There have been a few blips on the radar for Bradley — yielding a walk-off home run to the Pirates’ Andrew McCutchen on May 29 still irks him — but the tall righty has started to feel a great deal more confidence over the past couple of weeks.

“I’m just being aggressive. I gave up the walk-off to McCutchen … but even with those (mistakes) I’ve been striking guys out with the same pitches they hit,” Bradley said. “I’ve just been trying to stay true with the way I’ve been throwing and trying to attack guys.”

More D-Backs: Fernando Rodney moves down Tigers for another save

Bradley has found a routine and a level of comfort in a role in which he is still very new. For him to be a serviceable middle-relief option at this point would be impressive. But to see Bradley flourishing in high-leverage situations — and performing as well as the top relievers in the National League — is downright stunning.

“Things have changed in the fact that I’m starting to adapt,” he said. “I want to be well-rounded, and I want to be able to throw multiple innings, one out, it doesn’t matter. I just know whenever that phone rings I need to be able to lock it in and it doesn’t really matter what situation.”

Behind the bullpen revival

Bradley’s dominance has helped anchor a bullpen that entered Monday allowing the second-fewest runs per game (3.90) in the National League, and rate third-best in bullpen ERA (3.56) behind the Dodgers and Cubs.

The Diamondbacks own the league’s best inherited runner score percentage (IS%), a stat that measures the frequency of runners who subsequently scored after a relief pitcher entered the game, with a mark of 20 percent. Bradley has an IS% of 8 percent, the third-lowest percentage of any NL reliever with at least 12 inherited runners.

Arizona left-hander Jorge De La Rosa is the league leader with an IS% of 0 percent with the 13 runners he has inherited. 
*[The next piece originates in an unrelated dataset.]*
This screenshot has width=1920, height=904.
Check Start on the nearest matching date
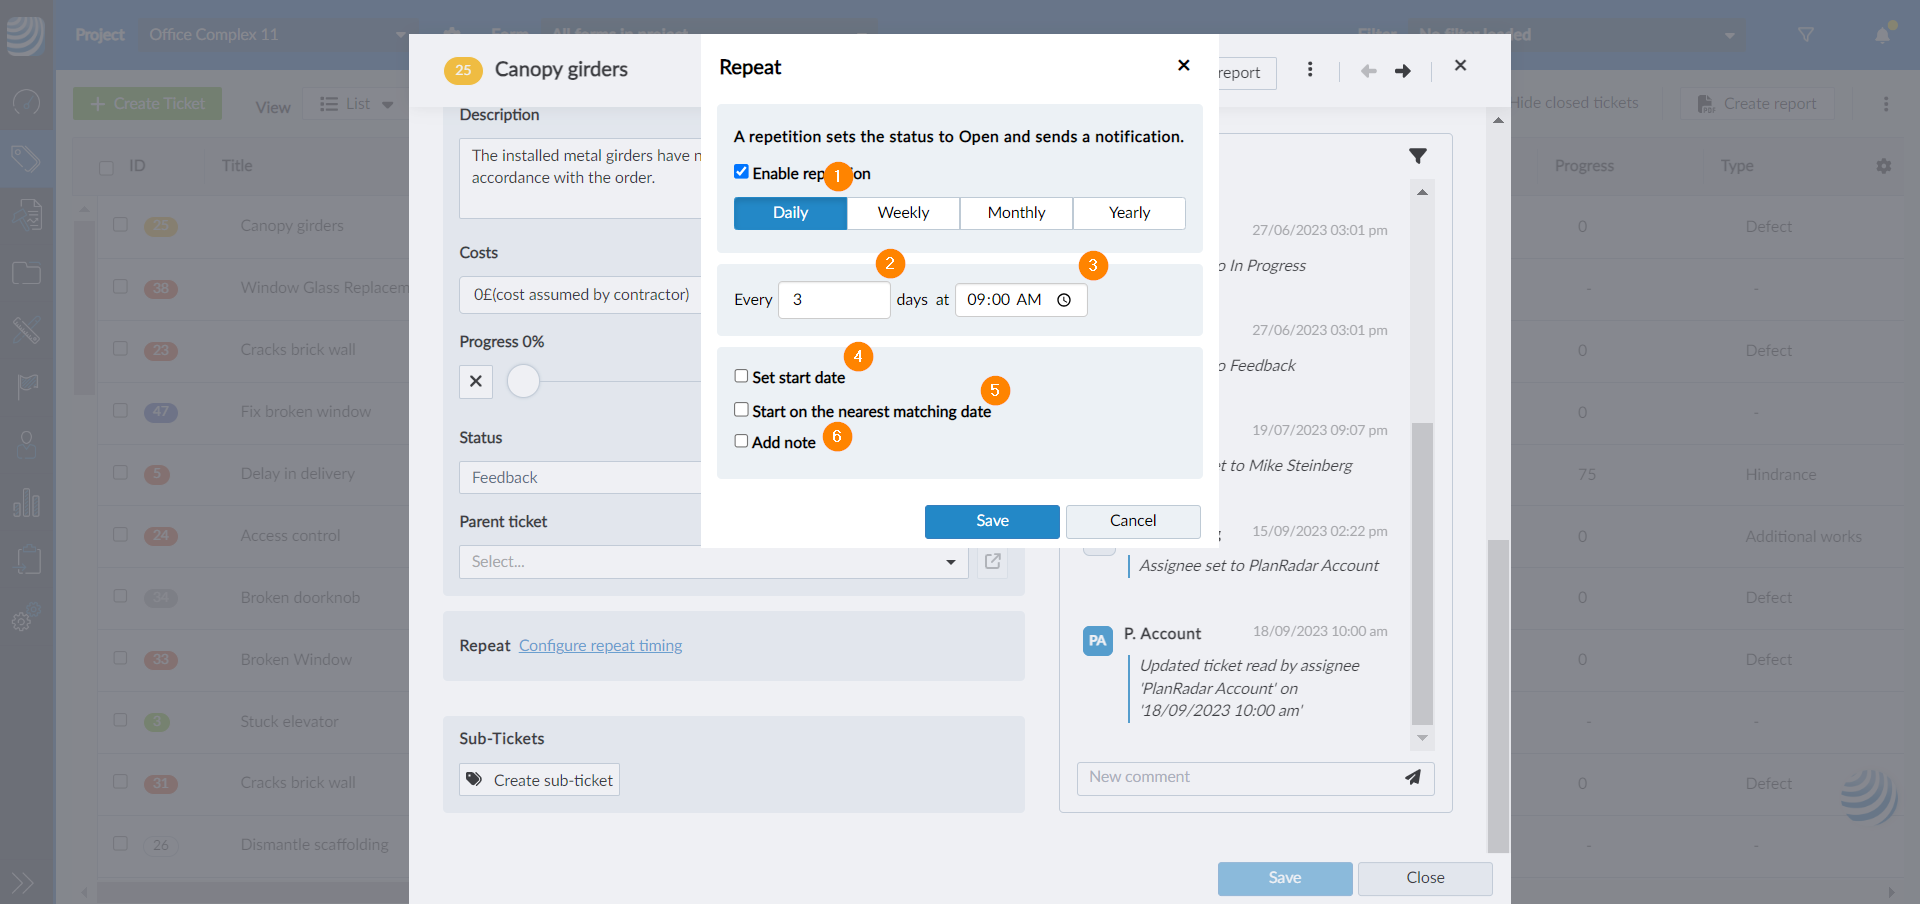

That’s quite a disparity from last season, where Arizona relievers yielded 5.49 runs per game and had a IS% of 37 percent — both of which ranked dead last in the National League.

“For all of us as a staff, that was our weak point last year,” said Bradley, who, entering games on Monday, ranked ninth in the National League with 10 holds. “To have a good bullpen, you have to have good starters. Our starters have set the tone. They’ve gone deep into games, set hitters up and thrown the right pitches so when we come into the game we can really throw whatever we want.”
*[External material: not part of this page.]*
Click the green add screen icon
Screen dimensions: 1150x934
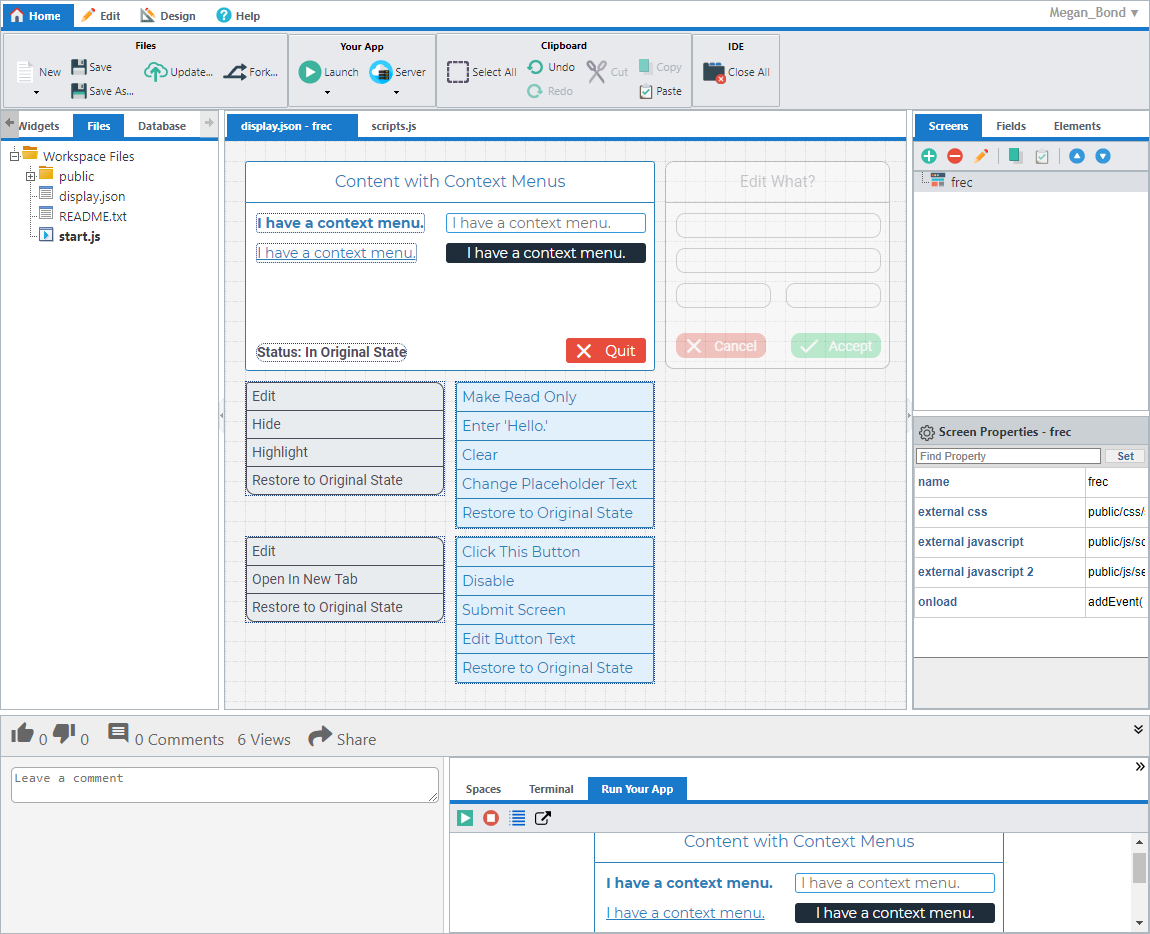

The emergence of Bradley, as well as the closer Rodney’s recent run of 14 2/3 innings without an earned run, has created stability throughout the bullpen.

“I feel very good about the roles they’re in, the idea that they’re going out and performing at the level they are,” Lovullo said.

While there are key components to the bullpen that were the same last year, there are notable differences as well — the most obvious being the addition of Rodney and the new role for Bradley.

And while the dynamic has certainly changed for the relievers, Butcher believes the recent success can be partially attributed to preparation and camaraderie.

“I think it’s just a different blend. Not to take anything away from the guys we had last year, it’s just a different style to these guys,” Butcher said. “I think we have some leadership down there with (bullpen coach) Mike Fetters. He’s done a great job with our guys.

“They all know their strengths and weaknesses and have a good plan that they’re sticking to. They’re really close down there, as well,” he said. “I think that adds to what they’re doing.

Still, the 24-year-old Bradley said he believes he can win games as a starter, but right now his focus is being the guy no one wants to see come out of the bullpen door.

Bradley has all the right characteristics to be an elite closer down the road. He looks menacing on the hill, he throws gas and he relishes the big moments.

“There’s a certain energy this stadium has when Archie’s in the game,” Lovullo said. “He gets through moments very easily and very quickly.”

Whether his future is in the bullpen or as a starter, Bradley has undoubtedly found a niche and has proved himself an invaluable member to a pitching staff that has come a long way from last season.

“We’ve taken a lot of pride in not giving up runs and not giving up each other’s runs,” Bradley said. “We’ve taken pride in being a bullpen that other people are scared to face.”